Work to complete: The answer must consist solely of the lines from the one containing "Image resolution: width=800" to the end of the entries below, repeated exactly.

Data extract:
....
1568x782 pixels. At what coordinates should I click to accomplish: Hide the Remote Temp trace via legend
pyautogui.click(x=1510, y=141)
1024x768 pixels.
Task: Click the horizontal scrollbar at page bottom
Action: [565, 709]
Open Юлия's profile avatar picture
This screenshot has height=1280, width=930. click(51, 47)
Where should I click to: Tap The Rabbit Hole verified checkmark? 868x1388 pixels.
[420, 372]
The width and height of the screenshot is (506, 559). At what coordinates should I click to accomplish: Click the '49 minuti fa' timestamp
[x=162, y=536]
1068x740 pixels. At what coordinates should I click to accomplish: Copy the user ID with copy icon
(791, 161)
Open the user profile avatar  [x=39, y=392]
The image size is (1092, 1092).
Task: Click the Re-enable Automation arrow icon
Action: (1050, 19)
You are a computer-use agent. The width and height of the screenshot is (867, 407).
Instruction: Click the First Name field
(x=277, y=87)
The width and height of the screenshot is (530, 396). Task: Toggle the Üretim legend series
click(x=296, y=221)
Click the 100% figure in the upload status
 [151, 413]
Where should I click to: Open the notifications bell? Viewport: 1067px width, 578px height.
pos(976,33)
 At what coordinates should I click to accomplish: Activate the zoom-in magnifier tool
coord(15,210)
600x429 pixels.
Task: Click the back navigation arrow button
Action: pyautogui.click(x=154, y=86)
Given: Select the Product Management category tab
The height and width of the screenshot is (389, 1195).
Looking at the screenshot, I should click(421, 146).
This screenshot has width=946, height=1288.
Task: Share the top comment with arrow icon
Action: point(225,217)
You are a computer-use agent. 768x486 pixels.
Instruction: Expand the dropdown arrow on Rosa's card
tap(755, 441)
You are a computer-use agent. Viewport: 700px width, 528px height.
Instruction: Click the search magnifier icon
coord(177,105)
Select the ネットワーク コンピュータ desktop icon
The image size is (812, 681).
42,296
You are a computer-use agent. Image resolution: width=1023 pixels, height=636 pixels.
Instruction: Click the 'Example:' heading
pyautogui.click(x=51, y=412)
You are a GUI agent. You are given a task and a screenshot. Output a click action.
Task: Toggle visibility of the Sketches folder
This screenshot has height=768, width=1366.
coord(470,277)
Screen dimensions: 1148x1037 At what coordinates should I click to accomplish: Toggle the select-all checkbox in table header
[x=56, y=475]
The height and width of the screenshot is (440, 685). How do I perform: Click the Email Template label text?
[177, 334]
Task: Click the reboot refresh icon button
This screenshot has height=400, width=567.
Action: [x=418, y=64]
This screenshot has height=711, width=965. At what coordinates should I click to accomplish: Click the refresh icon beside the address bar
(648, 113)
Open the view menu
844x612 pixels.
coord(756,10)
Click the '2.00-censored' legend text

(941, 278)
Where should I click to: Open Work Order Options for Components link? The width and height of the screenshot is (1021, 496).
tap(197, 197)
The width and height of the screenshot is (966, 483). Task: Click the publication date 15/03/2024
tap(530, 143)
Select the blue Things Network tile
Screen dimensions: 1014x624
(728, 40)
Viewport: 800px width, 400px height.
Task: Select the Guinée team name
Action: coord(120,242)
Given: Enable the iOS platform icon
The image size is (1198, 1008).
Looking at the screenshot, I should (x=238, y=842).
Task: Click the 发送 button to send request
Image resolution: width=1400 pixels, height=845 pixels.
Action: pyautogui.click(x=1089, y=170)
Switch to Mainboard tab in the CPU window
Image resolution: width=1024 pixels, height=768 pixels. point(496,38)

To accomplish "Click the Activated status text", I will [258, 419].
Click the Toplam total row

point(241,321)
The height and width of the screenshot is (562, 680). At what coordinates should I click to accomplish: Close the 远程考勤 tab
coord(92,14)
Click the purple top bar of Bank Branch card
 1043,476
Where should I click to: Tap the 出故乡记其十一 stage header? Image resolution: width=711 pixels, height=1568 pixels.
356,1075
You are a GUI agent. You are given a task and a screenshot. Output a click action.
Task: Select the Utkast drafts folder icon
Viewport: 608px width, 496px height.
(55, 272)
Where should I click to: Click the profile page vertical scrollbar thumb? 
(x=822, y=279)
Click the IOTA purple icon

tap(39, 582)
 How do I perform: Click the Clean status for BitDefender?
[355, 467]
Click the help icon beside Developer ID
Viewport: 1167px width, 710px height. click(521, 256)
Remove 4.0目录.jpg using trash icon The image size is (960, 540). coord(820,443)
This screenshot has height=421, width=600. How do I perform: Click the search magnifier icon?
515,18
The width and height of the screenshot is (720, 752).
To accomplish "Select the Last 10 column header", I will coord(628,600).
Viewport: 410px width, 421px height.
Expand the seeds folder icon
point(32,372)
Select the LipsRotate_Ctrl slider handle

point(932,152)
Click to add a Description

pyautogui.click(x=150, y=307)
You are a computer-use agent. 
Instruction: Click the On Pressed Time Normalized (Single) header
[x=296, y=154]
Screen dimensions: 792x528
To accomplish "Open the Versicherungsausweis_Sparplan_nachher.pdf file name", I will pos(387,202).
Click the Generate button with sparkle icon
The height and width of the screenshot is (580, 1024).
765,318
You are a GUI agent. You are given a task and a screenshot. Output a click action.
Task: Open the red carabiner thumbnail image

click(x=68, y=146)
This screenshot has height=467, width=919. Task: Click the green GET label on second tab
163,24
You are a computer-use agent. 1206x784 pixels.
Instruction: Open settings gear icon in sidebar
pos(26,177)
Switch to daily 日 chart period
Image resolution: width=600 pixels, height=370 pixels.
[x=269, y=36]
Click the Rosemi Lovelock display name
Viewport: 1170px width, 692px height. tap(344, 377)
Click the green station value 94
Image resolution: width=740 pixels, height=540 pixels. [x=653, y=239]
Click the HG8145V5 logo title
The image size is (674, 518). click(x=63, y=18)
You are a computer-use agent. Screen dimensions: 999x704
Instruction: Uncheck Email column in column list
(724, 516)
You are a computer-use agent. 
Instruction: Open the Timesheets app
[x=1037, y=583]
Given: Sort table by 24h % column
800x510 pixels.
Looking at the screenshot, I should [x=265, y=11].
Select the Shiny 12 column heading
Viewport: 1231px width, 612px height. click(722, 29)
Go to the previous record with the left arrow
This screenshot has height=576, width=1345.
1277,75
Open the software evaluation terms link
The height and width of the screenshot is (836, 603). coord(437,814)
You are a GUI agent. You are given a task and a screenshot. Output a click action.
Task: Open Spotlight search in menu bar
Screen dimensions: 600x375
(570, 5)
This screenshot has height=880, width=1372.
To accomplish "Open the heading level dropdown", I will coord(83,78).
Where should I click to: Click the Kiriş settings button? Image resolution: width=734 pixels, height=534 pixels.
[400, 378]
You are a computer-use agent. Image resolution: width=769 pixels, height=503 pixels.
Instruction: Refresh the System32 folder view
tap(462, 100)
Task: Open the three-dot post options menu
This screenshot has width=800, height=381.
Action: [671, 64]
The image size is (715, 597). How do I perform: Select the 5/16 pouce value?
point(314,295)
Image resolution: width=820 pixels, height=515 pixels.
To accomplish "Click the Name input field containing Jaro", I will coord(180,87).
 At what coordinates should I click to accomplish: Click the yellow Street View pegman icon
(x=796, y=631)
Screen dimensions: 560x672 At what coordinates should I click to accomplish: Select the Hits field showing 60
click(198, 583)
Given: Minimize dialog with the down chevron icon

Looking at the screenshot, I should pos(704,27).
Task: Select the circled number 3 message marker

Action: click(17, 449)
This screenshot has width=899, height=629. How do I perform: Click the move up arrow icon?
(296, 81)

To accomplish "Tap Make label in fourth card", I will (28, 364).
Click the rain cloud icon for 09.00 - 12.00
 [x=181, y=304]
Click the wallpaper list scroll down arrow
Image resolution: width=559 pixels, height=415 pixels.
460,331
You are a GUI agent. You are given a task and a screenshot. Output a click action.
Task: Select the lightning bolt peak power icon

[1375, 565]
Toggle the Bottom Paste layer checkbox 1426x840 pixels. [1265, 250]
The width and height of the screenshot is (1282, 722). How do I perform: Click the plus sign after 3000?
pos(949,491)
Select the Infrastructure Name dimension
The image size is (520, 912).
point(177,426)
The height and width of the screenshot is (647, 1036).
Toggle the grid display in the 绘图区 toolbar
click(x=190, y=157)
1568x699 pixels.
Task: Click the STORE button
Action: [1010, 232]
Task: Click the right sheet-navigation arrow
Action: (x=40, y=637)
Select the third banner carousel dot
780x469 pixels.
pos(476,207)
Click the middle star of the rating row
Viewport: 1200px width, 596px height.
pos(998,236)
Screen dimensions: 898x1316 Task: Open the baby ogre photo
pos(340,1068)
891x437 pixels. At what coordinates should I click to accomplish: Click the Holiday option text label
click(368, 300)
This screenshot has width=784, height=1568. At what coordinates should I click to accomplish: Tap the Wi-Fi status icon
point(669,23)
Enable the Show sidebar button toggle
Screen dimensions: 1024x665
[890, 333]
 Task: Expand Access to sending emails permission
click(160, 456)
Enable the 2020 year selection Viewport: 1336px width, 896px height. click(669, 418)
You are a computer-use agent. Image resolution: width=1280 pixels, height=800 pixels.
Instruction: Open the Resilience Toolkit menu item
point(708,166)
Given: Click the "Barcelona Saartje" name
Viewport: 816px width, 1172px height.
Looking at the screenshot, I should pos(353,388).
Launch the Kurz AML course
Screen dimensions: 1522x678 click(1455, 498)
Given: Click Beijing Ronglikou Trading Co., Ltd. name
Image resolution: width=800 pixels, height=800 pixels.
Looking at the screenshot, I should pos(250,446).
....
Response area:
Image resolution: width=800 pixels, height=800 pixels.
Looking at the screenshot, I should pos(250,446).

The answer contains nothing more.